El mantenimiento de la suspensión de la incredulidad es uno de los desafíos centrales de la ficción especulativa. La serie Harry Potter de J.K. Rowling tiene éxito en gran parte porque su mundo mágico está construido sobre cimientos emocionales reconocibles: rivalidades escolares, lazos familiares, la lucha entre el bien y el mal, que anclan los elementos fantásticos en experiencias identificables. Inception (El origen) de Christopher Nolan le pide a las audiencias que acepten la premisa de los sueños compartidos, pero gana esa aceptación al establecer reglas claras tempranamente y luego seguirlas rigurosamente a medida que la trama se vuelve más compleja. Por el contrario, la suspensión de la incredulidad puede destruirse por contradicciones internas, como experimentaron muchos espectadores con las temporadas finales de Game of Thrones, donde los personajes comenzaron a recorrer vastas distancias de forma implausiblemente rápida, rompiendo reglas que el programa había establecido previamente. Estos ejemplos ilustran que la suspensión de la incredulidad no se otorga incondicionalmente, sino que debe mantenerse continuamente a través de la consistencia interna y el oficio narrativo.
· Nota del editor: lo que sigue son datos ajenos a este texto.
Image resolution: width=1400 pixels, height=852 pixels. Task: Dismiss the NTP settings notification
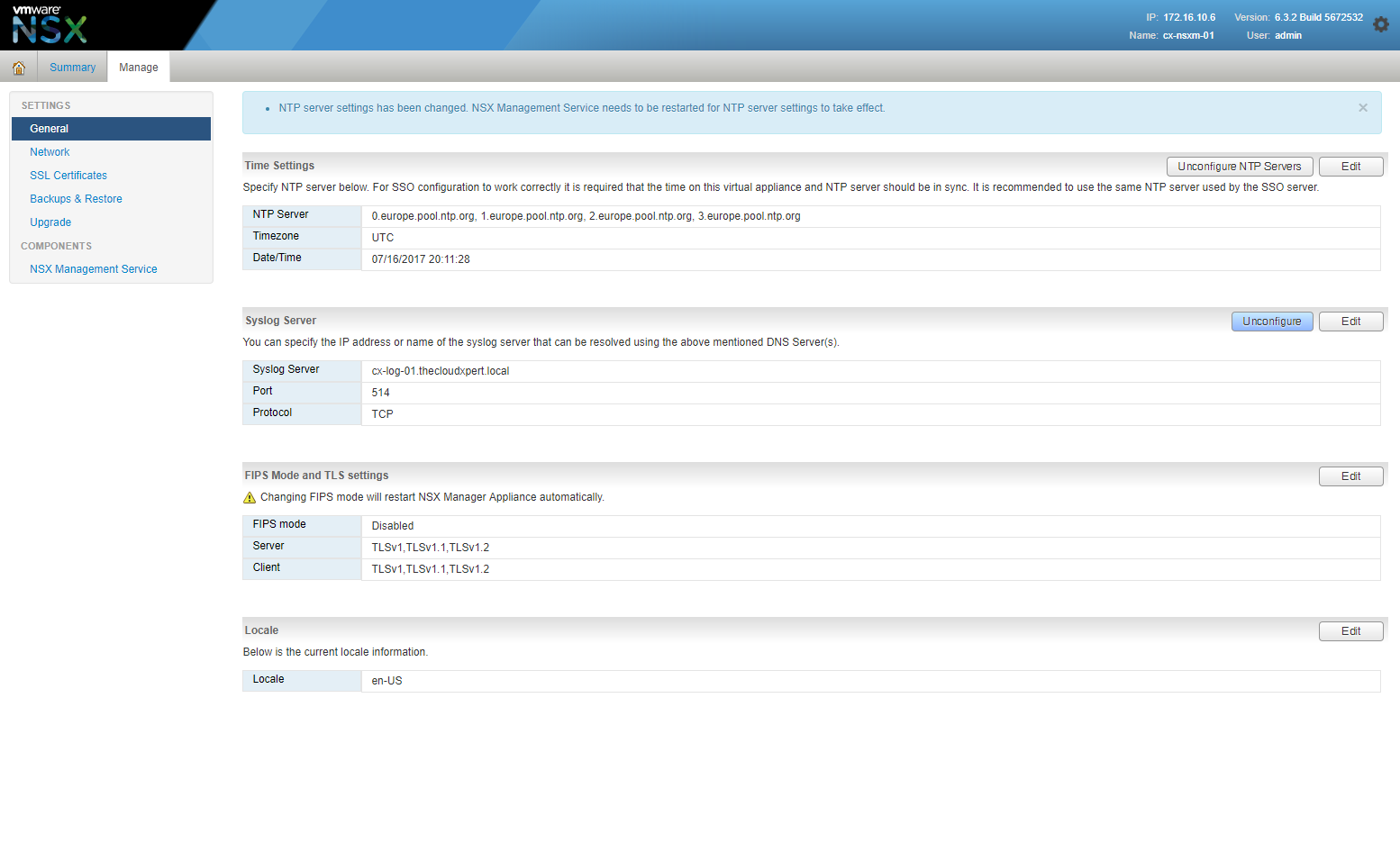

Para mantener la suspensión de la incredulidad de tu lector, establece las reglas básicas de tu historia tempranamente y adhiérete a ellas fielmente. Los lectores aceptarán casi cualquier premisa si se presenta con confianza y consistencia; lo que no aceptarán es un mundo que contradice su propia lógica establecida. Presta particular atención a los momentos en que le pides más a tu lector: la primera introducción de un elemento fantástico, los giros argumentales importantes y las confrontaciones climáticas. En estos momentos de alto riesgo, rodea el elemento implausible con detalles fundamentados y específicos que anclen al lector en el mundo. Evita que los personajes reaccionen casualmente ante eventos extraordinarios a menos que su mundo haya normalizado esos eventos. Ten especial cuidado con la lógica emocional de tus personajes: los lectores perdonarán la física implausible antes que la psicología implausible. Si la reacción de un personaje ante una crisis se siente falsa, toda la ilusión puede desmoronarse. Piensa en la suspensión de la incredulidad como una cuenta bancaria: cada detalle consistente y bien elaborado es un depósito, y cada contradicción o conveniencia es un retiro. Mantén tu saldo alto, y tus lectores te seguirán a cualquier parte.